Il mio cuore d’italiano, quando si correva in gran fretta tra un approdo e un imbarco, per gli stradoni ben catramati di  Porto-Sudan e di Aden (città prodigio: testimonianza della più dura e vitttoriosa volontà di impero che abbia mai armato l’anima di un popolo dopo la leggendaria storia di Roma) il mio povero cuore di italiano, dopo dilatati in blocco orecchiette e ventricoli per la necessaria ammirazione, si era contratto in uno spasimo di umiliazione e d’invidia: e anche di timore. Pensavo: – Chissà, dopo visto questo, cosa diavolo vado a veder nelle colonie nostre! E ho visto Massaua e vedo ora Mogadiscio. Vedo quest’ordine, vedo questa impegnata disciplina di lavoro, sento in tutti una fede nuova nel domani… (p. 25).
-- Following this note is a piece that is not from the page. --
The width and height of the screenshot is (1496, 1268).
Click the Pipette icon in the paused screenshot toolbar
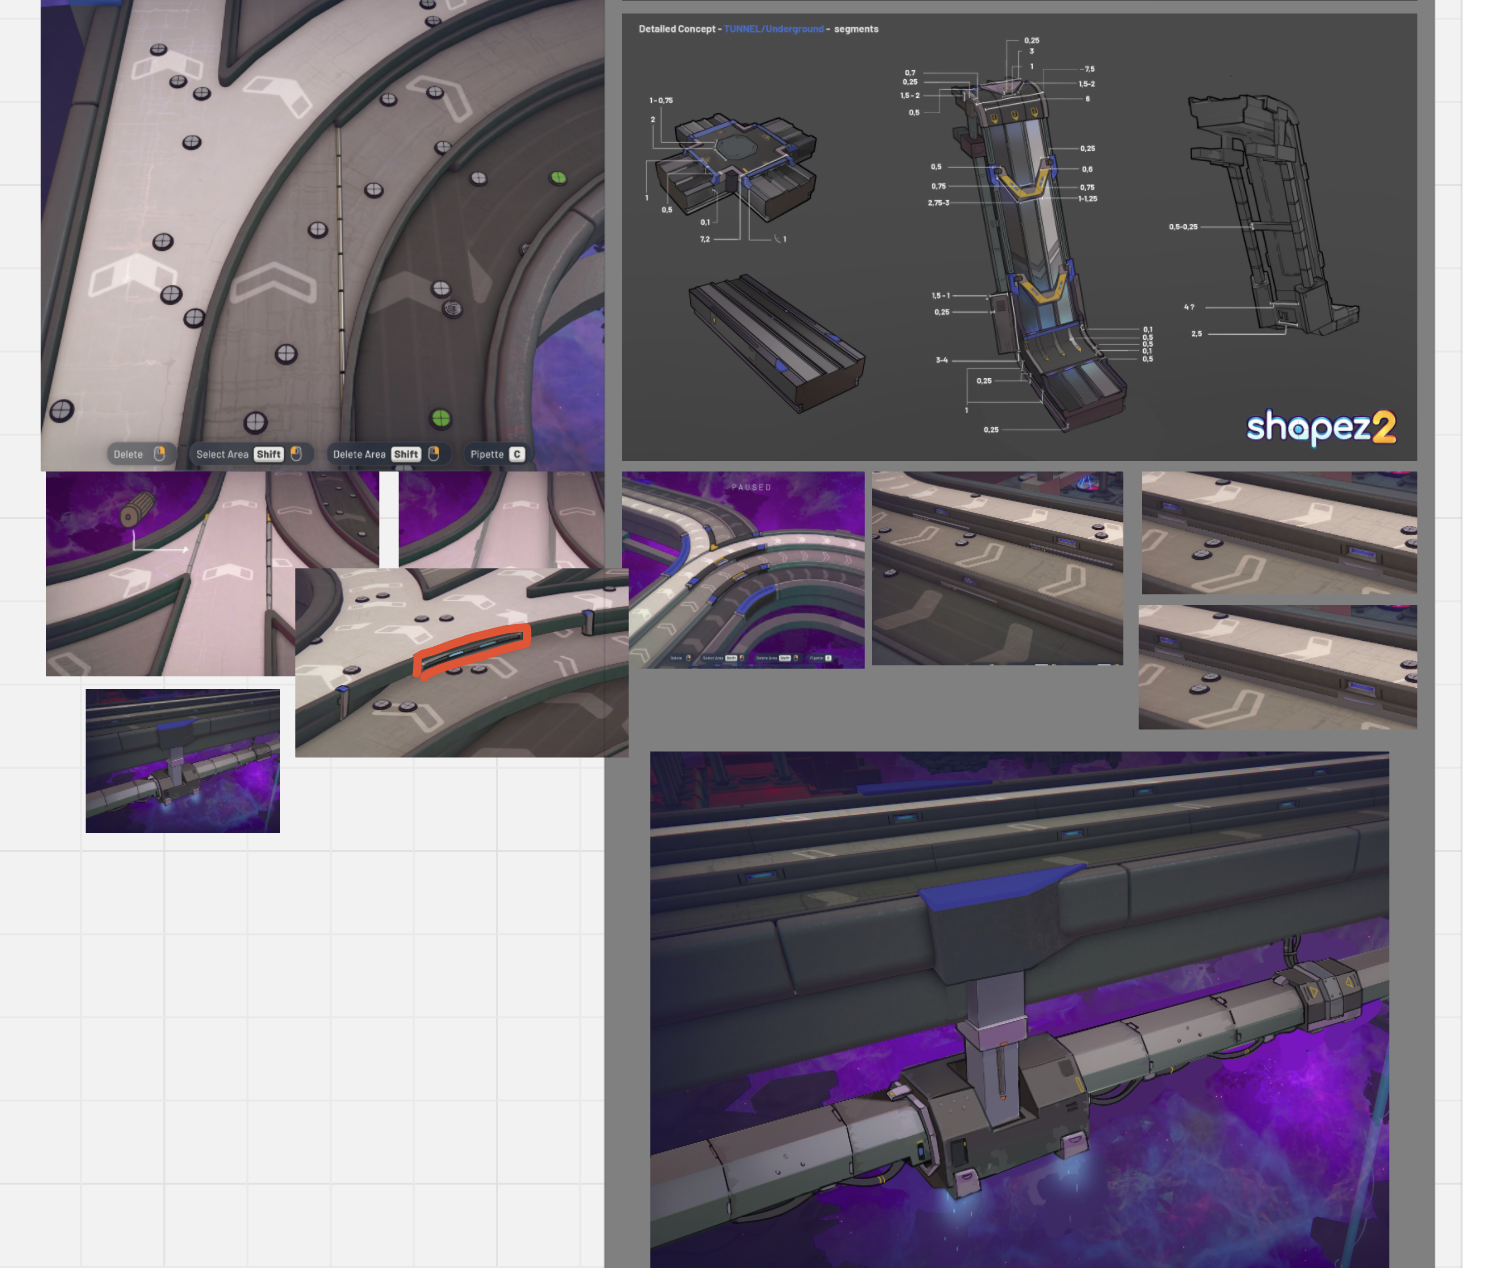tap(819, 658)
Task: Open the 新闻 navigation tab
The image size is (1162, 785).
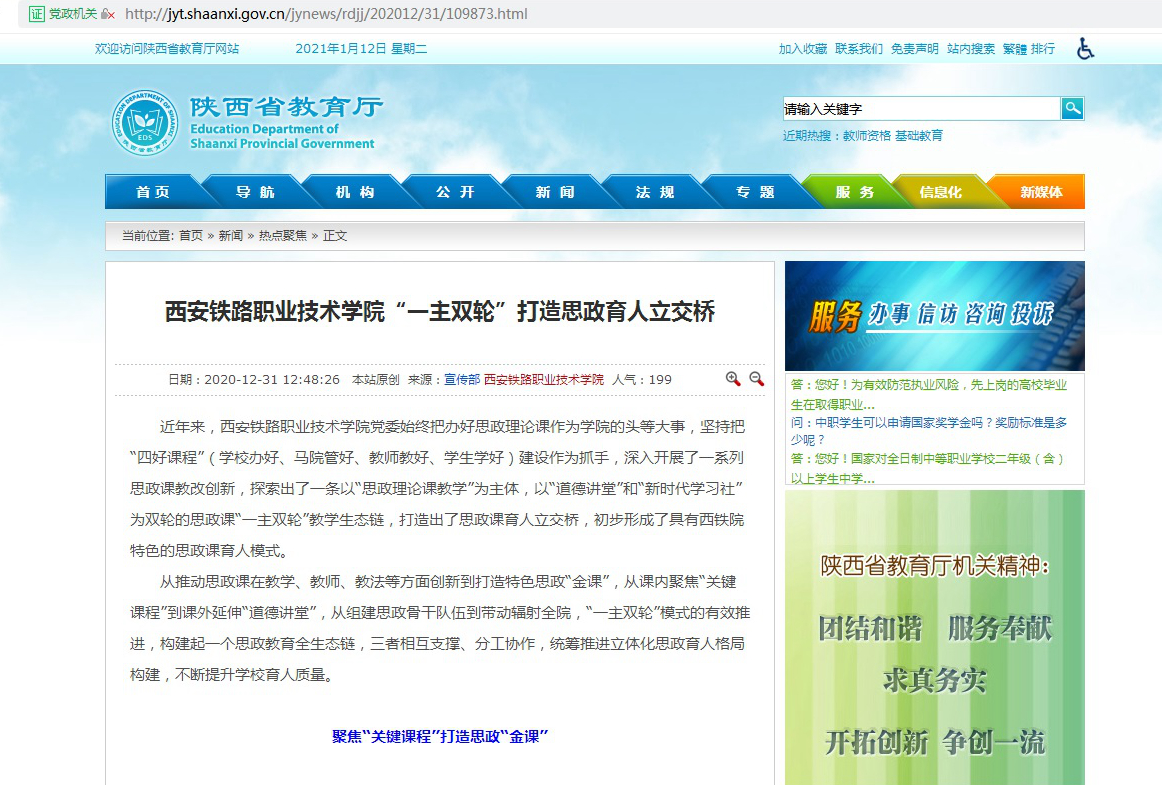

Poi diventa esplicito parlando di dominatore bianco e di neri dominati, di opere di bene, tese, però, precisa, a sfruttare le risorse. Non può non nascondere tuttavia, un senso di ammirazione che ogni tanto, tra una maglia retorica e l’altra, gli sfugge, ma subito lo sguardo ammirato viene ricondotto alla propria cultura, al proprio piccolo mondo. È come se il colonizzatore fosse incapace di riconoscere una peculiarità artistica perfino ad una danzatrice:

La classica bellezza degli atteggiamenti, delle movenze, dei gesti è, nelle donne, così perfetta, da far pensare assiduamente a certe figurine danzanti di Tangra, a non so più quale leggiadrissima danzatrice tutta velata di bianco che forse ho veduta in qualche pittura di Pompei (p. 102).

Tutto viene ricondotto alla propria ansia dominatrice, ogni azione di sfruttamento diventa lecita in nome del popolo italiano e di quell’ideale veramente stantio di patria tanto caro al fascio. Ma il top lo si raggiunge con la riproposizione delle poesie che i fascistoni cantavano:

D’oltre-Giuba noi faremo

Un novello gran paese:

noi l’erario aggiusteremo

dell’Italia e le sue spese.

Chisimaio pagherà!

 

Non mancava poi una buona spolverata di misoginia cantata:

 

Se l’inglese qualche donnina

ci dovesse consegnar

dovrà pure la piccina

italiana diventar:

la sapremo colonizzar! (p. 16)

 

Questi erano i vecchi fascisti, e i nuovi? Oh i nuovi si dividono in due tipi: i nostalgici del fascio che fingono di essere democratici e i fascisti dell’antifascismo, anche loro fascisti, anche loro fingono di essere democratici, come tutti.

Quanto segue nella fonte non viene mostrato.